I don’t usually comment on the economy, but today’s evens promise to be pretty drastic, so here goes.
Bush will speak to the nation regarding the economy sometime today and you can expect the same kind of lies that have lulled the country in to a numbness that allowed this crisis to happen. Though the stock market swings will not affect the average Joe immediately, eventually the effects will seep into our daily lives.
We can expect higher gas and food prices, for both are tied since our food moves on gasoline powered transport. We can expect layoffs in jobs in some sectors, and we can expect everything to start costing more. Dire predictions? Yup, but they are not new. Consider that we have sacrificed our production capabilities to the bags of $2 socks at Wal-Mart and have been buying our cheap oil with the lives of American soldiers and you have a pretty grim picture for a while now.
Who is going to be hurt by all this? You and me. The rich who own stakes in the multi-national companies will feel some pain, but their reserves will cushion any real bump, but the millions of American’s who live from paycheck to paycheck will suffer and that is the problem. As we have blindly strolled down the lane of globalism, and sold our country to foreign interests we have had a good time, but it was whistling in the dark.

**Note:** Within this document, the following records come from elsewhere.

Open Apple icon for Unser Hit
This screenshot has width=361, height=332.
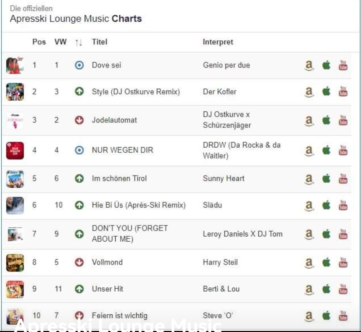326,289
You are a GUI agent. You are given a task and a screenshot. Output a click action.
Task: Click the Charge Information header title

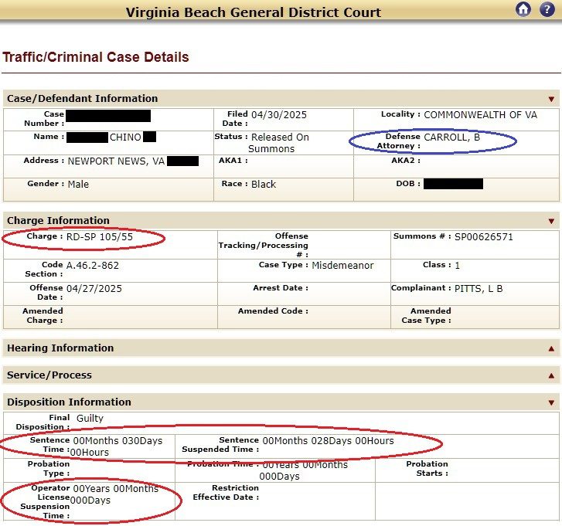(58, 221)
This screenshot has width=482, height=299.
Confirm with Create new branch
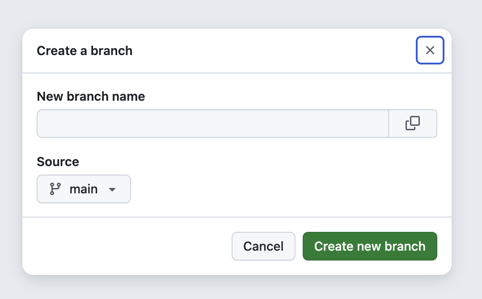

The only way I feel our country can survive this latest downturn and the one that is coming is to reestablish our sense of community. We will have to help each other, and that counts for companies too. Corporate America is going to have to reexamine their business practices and think of what is good for the country as well as for stockholders.
The term “Stakeholders” will have to become part of their vocabulary. Consumers, workers and affiliated companies are the stakeholders and their interests are really as important as the stockholders. Without consumers and workers, all the money in the world will produce no profit for anyone.